(Dataset entries)
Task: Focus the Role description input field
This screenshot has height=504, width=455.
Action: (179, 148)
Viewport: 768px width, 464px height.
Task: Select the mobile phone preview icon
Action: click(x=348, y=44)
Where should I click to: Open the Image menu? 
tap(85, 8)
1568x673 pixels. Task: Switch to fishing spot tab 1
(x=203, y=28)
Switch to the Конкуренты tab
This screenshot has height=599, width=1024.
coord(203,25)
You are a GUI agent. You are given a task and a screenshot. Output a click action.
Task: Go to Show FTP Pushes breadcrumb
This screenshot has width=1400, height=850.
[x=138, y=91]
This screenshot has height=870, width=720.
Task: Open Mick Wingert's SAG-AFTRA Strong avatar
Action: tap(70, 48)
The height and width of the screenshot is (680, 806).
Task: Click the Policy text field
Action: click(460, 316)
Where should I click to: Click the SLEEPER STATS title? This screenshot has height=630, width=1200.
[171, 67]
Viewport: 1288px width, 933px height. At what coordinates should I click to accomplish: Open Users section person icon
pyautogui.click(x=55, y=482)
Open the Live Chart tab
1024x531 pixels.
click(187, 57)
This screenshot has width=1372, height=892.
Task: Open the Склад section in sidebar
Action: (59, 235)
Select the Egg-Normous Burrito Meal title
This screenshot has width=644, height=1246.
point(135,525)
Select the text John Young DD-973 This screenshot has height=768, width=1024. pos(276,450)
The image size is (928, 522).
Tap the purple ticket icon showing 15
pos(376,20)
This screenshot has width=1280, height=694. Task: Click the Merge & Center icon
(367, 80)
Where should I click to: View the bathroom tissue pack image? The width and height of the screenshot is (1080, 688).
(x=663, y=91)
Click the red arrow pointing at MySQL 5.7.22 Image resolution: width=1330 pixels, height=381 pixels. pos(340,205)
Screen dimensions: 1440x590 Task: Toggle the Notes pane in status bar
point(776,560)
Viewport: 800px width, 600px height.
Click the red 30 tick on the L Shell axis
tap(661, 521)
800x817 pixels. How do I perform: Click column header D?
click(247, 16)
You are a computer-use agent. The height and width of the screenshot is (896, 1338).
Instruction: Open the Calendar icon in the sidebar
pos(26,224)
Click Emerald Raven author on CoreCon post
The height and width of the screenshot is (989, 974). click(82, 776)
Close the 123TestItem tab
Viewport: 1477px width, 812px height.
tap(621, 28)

The request
Copy every one of the records above word for word, keeping each line unchanged and in its original order.

Output for this exercise
Task: Focus the Role description input field
This screenshot has height=504, width=455.
Action: (179, 148)
Viewport: 768px width, 464px height.
Task: Select the mobile phone preview icon
Action: click(x=348, y=44)
Where should I click to: Open the Image menu? 
tap(85, 8)
1568x673 pixels. Task: Switch to fishing spot tab 1
(x=203, y=28)
Switch to the Конкуренты tab
This screenshot has height=599, width=1024.
coord(203,25)
You are a GUI agent. You are given a task and a screenshot. Output a click action.
Task: Go to Show FTP Pushes breadcrumb
This screenshot has width=1400, height=850.
[x=138, y=91]
This screenshot has height=870, width=720.
Task: Open Mick Wingert's SAG-AFTRA Strong avatar
Action: tap(70, 48)
The height and width of the screenshot is (680, 806).
Task: Click the Policy text field
Action: click(460, 316)
Where should I click to: Click the SLEEPER STATS title? This screenshot has height=630, width=1200.
[171, 67]
Viewport: 1288px width, 933px height. At what coordinates should I click to accomplish: Open Users section person icon
pyautogui.click(x=55, y=482)
Open the Live Chart tab
1024x531 pixels.
click(187, 57)
This screenshot has width=1372, height=892.
Task: Open the Склад section in sidebar
Action: (59, 235)
Select the Egg-Normous Burrito Meal title
This screenshot has width=644, height=1246.
point(135,525)
Select the text John Young DD-973 This screenshot has height=768, width=1024. pos(276,450)
The image size is (928, 522).
Tap the purple ticket icon showing 15
pos(376,20)
This screenshot has width=1280, height=694. Task: Click the Merge & Center icon
(367, 80)
Where should I click to: View the bathroom tissue pack image? The width and height of the screenshot is (1080, 688).
(x=663, y=91)
Click the red arrow pointing at MySQL 5.7.22 Image resolution: width=1330 pixels, height=381 pixels. pos(340,205)
Screen dimensions: 1440x590 Task: Toggle the Notes pane in status bar
point(776,560)
Viewport: 800px width, 600px height.
Click the red 30 tick on the L Shell axis
tap(661, 521)
800x817 pixels. How do I perform: Click column header D?
click(247, 16)
You are a computer-use agent. The height and width of the screenshot is (896, 1338).
Instruction: Open the Calendar icon in the sidebar
pos(26,224)
Click Emerald Raven author on CoreCon post
The height and width of the screenshot is (989, 974). click(82, 776)
Close the 123TestItem tab
Viewport: 1477px width, 812px height.
tap(621, 28)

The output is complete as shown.